Data to process:

····················

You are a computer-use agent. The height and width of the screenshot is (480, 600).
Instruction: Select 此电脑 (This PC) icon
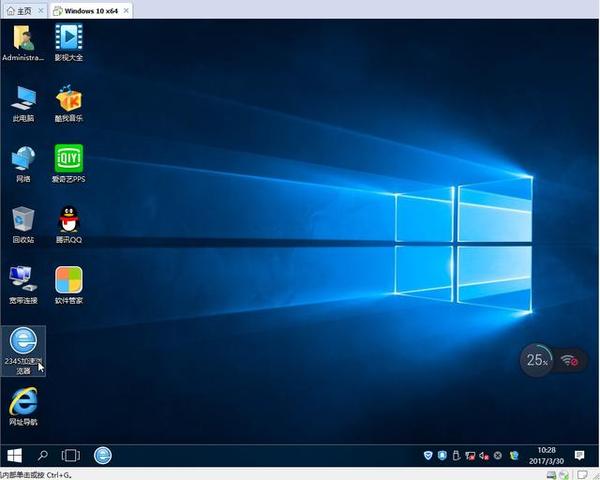[23, 100]
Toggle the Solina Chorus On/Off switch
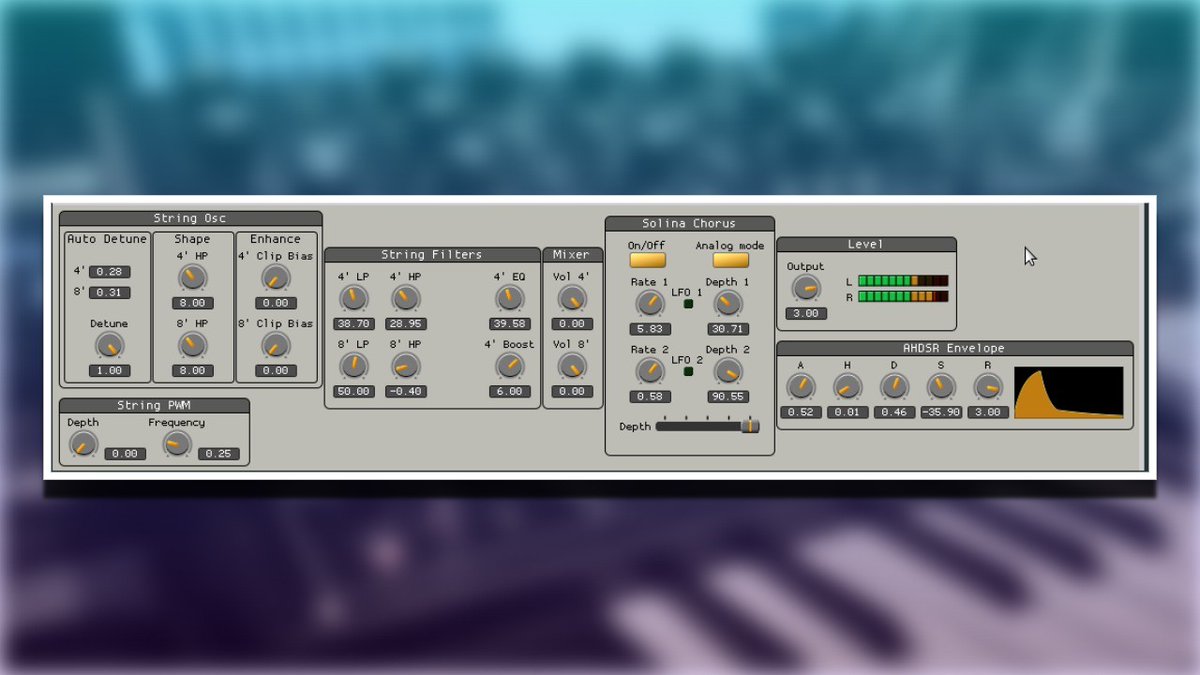 646,260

····················

The request: State how many of the lines above contain the string "height". Reply with the number alone.

Solution: 1